Greenish amniotic fluid: meconium stained and indicated hypoxia. If GI tract becomes hypoxic there is relaxation of anal sphincter and meconium comes out. This is normal in a breech presentation.

Orange amniotic fluid: Normally the liver breaks down RBC’s after 120 days. If this takes longer, there is an excess of bilirubin. If mom and baby have different ABO group, this causes an incompatibility and an intrauterine transfusion may have to be done.

Chorionic villi sampling: can be done much earlier than amniocentesis, as early as 10 weeks. Can put a catheter thru the vagina or a needle thru the abdomen. US is also used to locate placenta and embryo.

 

Assessing Fetal Heart Tones

Check fetal heart tones manually (fetoscope or dopplar) or electronically.

Manual: If presentation is cephalic or vertex, listen for FHT in the lower maternal abdomen. If presentation is breech the FHT is heard more clearly in the upper portion of the abdomen. Count for 1 full minute. Should be between 110-160. May hear funic or uterine soufle.

Electronic: Internal or external.

A. External: non-invasive procedure. Will have 2 transducers. One is similar to an US, placed over where FHT would be heard and strap in place. The other transducer is called a toco. It is put over the fundus and strapped down. Can hear FHT and can also see uterine contractions. Used during stress tests.

B. Internal: done for high risk pregnancy. Cervix must be dilated at least 2cm and membranes have to be ruptured. MD or trained person will insert a soft water filled catheter into the uterus passed the presenting part of the fetus. Will connect to a gauge to measure uterine pressure. MD will take a spiral electrode and attach to fetal scalp to monitor FHR.

Contraction Tests

There are two types of contraction tests that help determine well being of fetus. External electronic monitoring is used for these.

1. Non-stress test: looking at response of the fetus (FHR) in relation to fetal movement. Baby should move 2-4 times in 10 minutes per hour. The FHR should go up at least 10-15 beats and last 10-15 seconds. If all of this occurs, it is considered to be positive or reactive.

If non-reactive, this could indicate hypoxia and it is not a good response. If there is 3 negatives in a row it is non-reactive.

N Non-reactive

N Non-stress is

N Not good.

If not moving, the baby could be asleep. A vibroacoustic stimulation is used. This is a loud sharp noise.

Positive is good.

2. Contraction-stress test: Uses oxytocin or nipple stimulation.

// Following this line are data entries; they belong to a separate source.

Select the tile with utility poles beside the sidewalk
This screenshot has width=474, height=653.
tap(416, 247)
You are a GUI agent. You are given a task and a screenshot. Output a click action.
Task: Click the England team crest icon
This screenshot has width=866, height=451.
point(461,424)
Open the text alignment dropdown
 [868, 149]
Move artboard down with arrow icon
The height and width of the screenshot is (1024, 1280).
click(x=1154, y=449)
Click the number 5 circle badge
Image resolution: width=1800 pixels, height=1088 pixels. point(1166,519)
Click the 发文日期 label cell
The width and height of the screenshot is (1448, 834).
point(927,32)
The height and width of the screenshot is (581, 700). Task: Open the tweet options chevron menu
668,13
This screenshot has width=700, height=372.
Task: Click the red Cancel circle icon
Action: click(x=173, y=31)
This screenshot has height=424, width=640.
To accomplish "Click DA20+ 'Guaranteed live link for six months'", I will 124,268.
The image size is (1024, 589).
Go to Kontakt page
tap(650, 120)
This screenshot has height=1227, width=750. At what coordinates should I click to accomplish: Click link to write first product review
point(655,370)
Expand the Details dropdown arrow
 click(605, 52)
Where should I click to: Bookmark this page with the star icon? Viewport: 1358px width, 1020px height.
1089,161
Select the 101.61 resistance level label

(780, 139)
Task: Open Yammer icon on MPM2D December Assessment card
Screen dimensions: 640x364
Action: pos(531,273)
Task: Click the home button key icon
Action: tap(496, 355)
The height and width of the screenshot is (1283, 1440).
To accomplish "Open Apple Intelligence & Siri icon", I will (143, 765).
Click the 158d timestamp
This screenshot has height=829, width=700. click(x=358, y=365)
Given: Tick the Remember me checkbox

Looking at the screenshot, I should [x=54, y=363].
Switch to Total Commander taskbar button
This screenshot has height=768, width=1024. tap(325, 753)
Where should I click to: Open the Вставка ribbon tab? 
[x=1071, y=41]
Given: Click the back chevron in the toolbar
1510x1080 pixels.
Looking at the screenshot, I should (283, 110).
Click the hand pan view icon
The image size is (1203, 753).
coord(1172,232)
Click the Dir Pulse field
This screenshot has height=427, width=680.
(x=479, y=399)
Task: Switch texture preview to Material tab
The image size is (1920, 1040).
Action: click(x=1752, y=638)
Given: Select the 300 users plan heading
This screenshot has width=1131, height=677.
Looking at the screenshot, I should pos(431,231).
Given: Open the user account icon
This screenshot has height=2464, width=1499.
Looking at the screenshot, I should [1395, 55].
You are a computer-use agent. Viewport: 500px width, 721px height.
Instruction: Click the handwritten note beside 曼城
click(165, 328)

Nipple: causes the pituitary to release oxytocin and the goal is 3 contractions in a 10 minute period with a FHR assessment in relation to the contractions.

Oxytocin (OCT): if nipple stimulation is not successful, oxytocin is started at 0.5mU and woman will continue to get 0.5mU until she has 3 contractions in a row for a 10 minute period. Then the Pitocin is stopped.

This should be done when the baby is mature enough to be delivered. This is done to see how well baby will react under the stress of labor.

In relation to a contraction, the FHR typically goes down. This happens because blood supply is cut off briefly to the fetus.

Positive is not good.

Old Terms:

Bradycardia = <100

Tachycardia = >160

New Terms:

Acceleration = a reassuring FHR pattern; it’s not dangerous; goal of NST.

Deceleration = non-reassuring pattern. A drop in FHR. Need to see if normal or abnormal in relation to the contraction. Must look at where it occurs in the contraction.

It is all right to be early, but it is not all right to be late.

A. Early: head compression, mirrors contraction, rarely drops below 100/min, usually do not have to do any interventions.

B. Late: Utero/placental insufficiency (UPI), trouble started late after contraction, contraction over and still low HR, almost V shaped. Intervention: Left side, 8-10 oxygen, increase fluids, stop oxytocin (RN).

C. Variable: cord compression, can occur before, middle or at end of contraction, serious sign, shapes on a strip are going to be varied. Intervention: Put in Trendelenburgh position, emergency C-section.

Causes of variability: narcotics, immaturity, hypoxia, acdosis.

Note: There should be a variable between FHR to let us know autonomic nervous system is working.